Your motherboard looks like this:

 

20161117152825_big.png.13f6d6518d50d049f62a09d72e1d3fdc.png

 

That motherboard has :

 

  1. 1 x USB Type-C™ port on the back panel, with USB 3.1 Gen 2 support
  2. 1 x USB 3.1 Gen 2 Type-A port (red) on the back panel

^^ These two are capable of 10gbps and come from AsMedia2142 which is connected directly to the CPU or to the chipset through a PCI-E 3.0 x1 link ( 980MB/s in both directions). So you have 2 x 10 gbps ports that are squeezed in about  8 gbps  of bandwidth. 

 

If you plug usb 3.0 (5gbps) devices like external hard drives it should be fine. I wouldn't recommend plugging low latency stuff to these ports (like sound recorders or stuff like that)

 

Chipset:

  1. 8 x USB 3.1 Gen 1 ports (4 ports on the back panel, 4 ports available through the internal USB headers)
  2. 6 x USB 2.0/1.1 ports (2 ports on the back panel, 4 ports available through the internal USB headers)

•••••

_WHAT THIS TASK INVOLVES_.
According to the motherboard post, which chip do the two 10 Gbps ports come from? The items after this post play no part here.

_EXTRACTED DATA_.
•••••

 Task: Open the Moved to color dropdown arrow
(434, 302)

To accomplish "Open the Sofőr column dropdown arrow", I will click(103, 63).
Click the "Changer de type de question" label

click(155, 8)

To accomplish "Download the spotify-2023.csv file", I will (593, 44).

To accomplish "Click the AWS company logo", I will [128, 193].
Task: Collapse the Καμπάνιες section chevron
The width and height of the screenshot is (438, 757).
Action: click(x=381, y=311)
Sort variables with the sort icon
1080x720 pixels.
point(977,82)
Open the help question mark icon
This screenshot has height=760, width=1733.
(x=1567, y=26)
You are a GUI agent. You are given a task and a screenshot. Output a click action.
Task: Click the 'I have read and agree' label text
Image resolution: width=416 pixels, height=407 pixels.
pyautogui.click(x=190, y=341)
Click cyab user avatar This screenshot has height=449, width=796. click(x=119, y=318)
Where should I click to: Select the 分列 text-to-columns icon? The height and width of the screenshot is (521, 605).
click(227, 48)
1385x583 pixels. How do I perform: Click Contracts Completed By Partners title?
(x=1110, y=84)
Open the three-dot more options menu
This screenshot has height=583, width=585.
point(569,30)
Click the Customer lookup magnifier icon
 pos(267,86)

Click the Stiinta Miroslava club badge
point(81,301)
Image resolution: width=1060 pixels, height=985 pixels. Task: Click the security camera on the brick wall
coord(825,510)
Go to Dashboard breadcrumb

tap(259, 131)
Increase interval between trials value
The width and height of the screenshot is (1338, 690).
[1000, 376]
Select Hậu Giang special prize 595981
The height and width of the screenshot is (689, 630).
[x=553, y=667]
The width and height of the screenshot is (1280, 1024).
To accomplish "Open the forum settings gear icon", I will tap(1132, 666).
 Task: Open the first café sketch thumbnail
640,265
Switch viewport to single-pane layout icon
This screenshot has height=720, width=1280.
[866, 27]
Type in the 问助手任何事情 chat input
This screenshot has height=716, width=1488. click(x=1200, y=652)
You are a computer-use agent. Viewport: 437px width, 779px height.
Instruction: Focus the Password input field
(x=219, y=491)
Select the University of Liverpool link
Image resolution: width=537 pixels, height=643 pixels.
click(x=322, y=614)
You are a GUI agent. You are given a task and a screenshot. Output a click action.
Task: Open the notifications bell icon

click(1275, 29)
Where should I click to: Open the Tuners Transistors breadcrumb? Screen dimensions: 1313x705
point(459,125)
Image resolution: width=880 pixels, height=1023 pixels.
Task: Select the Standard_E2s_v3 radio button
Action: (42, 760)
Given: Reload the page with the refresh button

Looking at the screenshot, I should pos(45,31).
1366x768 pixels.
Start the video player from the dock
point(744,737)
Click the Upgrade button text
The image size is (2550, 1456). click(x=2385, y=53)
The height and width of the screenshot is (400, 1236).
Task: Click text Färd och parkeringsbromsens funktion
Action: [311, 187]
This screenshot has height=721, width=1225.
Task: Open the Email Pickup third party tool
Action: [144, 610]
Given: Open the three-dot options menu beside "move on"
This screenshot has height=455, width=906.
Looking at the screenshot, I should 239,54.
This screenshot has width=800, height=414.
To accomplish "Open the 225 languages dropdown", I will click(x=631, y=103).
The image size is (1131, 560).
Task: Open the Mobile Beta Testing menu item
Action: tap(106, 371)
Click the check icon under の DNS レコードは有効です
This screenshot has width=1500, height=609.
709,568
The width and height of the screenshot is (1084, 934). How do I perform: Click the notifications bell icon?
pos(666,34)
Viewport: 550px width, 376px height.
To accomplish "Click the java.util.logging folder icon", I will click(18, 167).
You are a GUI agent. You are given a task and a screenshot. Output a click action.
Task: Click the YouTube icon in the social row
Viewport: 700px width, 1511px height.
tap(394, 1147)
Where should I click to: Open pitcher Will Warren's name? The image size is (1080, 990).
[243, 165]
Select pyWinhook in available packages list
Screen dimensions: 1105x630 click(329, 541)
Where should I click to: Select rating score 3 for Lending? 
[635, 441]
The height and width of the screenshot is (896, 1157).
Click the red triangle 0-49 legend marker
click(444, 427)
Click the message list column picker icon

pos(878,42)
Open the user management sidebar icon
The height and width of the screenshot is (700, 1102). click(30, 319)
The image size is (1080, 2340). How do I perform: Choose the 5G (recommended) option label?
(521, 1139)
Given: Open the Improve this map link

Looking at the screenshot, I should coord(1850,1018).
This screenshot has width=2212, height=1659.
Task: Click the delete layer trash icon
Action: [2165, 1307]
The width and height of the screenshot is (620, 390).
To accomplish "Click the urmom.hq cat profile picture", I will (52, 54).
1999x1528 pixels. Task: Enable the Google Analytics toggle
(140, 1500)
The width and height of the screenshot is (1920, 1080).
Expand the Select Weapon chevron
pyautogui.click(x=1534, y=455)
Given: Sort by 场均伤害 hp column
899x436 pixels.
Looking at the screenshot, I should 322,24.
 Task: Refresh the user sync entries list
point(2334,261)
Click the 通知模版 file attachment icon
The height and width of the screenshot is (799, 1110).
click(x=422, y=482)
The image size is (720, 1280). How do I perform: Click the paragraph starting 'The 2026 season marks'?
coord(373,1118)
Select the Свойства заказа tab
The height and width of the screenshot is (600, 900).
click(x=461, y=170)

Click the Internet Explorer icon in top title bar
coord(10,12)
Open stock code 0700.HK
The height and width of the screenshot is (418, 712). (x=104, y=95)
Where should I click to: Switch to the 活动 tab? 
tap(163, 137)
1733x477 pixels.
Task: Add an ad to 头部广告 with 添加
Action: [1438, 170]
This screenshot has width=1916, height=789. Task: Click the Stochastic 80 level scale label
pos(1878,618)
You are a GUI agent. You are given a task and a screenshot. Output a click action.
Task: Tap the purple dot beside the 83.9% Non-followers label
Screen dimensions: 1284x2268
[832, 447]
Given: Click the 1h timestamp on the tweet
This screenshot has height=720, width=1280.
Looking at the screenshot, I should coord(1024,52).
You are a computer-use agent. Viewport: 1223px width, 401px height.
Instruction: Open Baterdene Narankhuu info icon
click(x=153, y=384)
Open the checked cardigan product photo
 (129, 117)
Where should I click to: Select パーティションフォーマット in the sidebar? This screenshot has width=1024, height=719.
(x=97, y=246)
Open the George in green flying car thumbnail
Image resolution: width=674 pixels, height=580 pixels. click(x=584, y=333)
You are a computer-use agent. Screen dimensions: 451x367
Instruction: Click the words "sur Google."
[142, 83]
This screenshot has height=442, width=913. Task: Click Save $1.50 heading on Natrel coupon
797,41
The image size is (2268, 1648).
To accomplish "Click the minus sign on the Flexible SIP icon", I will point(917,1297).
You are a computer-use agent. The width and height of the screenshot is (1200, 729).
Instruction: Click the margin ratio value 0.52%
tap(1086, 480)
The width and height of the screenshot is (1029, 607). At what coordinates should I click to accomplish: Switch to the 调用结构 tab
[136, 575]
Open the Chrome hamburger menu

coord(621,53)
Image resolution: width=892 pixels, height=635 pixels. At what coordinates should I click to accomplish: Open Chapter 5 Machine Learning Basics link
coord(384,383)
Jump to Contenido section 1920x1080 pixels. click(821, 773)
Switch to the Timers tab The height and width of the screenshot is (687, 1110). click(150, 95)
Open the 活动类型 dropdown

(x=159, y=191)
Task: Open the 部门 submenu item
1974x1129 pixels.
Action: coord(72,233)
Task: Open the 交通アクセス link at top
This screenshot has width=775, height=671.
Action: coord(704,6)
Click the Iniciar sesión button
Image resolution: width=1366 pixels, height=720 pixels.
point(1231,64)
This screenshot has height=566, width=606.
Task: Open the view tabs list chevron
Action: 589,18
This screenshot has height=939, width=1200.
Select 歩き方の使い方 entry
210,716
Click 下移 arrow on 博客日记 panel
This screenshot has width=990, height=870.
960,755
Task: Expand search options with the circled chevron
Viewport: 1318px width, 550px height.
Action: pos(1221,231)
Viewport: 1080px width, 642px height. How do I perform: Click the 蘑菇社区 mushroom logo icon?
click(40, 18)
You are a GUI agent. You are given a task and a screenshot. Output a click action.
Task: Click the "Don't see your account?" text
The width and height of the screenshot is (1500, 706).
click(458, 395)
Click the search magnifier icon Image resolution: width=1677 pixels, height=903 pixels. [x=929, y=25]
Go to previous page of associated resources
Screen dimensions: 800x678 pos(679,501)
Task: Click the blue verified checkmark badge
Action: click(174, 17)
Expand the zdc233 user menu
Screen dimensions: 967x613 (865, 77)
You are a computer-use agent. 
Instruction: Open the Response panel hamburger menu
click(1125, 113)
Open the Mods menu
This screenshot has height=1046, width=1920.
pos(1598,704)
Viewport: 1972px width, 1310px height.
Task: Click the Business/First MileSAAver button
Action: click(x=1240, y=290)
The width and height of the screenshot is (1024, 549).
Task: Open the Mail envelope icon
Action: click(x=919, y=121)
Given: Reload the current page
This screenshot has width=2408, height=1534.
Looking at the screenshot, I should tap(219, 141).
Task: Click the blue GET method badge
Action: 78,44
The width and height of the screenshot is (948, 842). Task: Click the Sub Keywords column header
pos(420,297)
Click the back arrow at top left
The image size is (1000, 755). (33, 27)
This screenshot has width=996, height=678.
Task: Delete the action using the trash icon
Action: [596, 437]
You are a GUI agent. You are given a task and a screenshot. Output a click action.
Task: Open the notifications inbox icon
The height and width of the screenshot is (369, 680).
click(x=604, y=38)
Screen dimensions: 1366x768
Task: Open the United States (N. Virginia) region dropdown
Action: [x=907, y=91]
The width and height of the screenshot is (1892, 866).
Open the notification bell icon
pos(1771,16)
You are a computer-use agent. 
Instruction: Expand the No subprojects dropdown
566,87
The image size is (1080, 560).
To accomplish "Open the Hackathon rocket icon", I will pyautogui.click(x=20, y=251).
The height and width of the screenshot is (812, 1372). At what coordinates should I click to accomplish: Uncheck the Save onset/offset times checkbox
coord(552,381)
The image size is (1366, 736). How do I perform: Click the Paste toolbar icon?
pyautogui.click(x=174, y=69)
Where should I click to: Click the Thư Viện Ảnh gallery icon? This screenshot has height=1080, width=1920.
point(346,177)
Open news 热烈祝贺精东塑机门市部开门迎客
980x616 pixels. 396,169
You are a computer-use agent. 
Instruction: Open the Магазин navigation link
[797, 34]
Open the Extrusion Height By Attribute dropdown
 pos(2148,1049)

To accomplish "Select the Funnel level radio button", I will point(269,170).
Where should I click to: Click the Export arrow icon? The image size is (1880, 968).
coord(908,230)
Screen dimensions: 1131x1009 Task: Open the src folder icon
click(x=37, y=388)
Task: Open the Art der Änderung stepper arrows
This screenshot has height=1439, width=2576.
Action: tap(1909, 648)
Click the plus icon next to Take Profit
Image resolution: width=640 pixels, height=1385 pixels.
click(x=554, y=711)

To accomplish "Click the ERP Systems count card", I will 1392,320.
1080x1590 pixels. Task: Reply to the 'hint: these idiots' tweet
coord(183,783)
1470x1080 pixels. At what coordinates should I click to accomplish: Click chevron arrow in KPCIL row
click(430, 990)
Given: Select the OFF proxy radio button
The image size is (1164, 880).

•••••

_FINISHED EXERCISE_.
AsMedia2142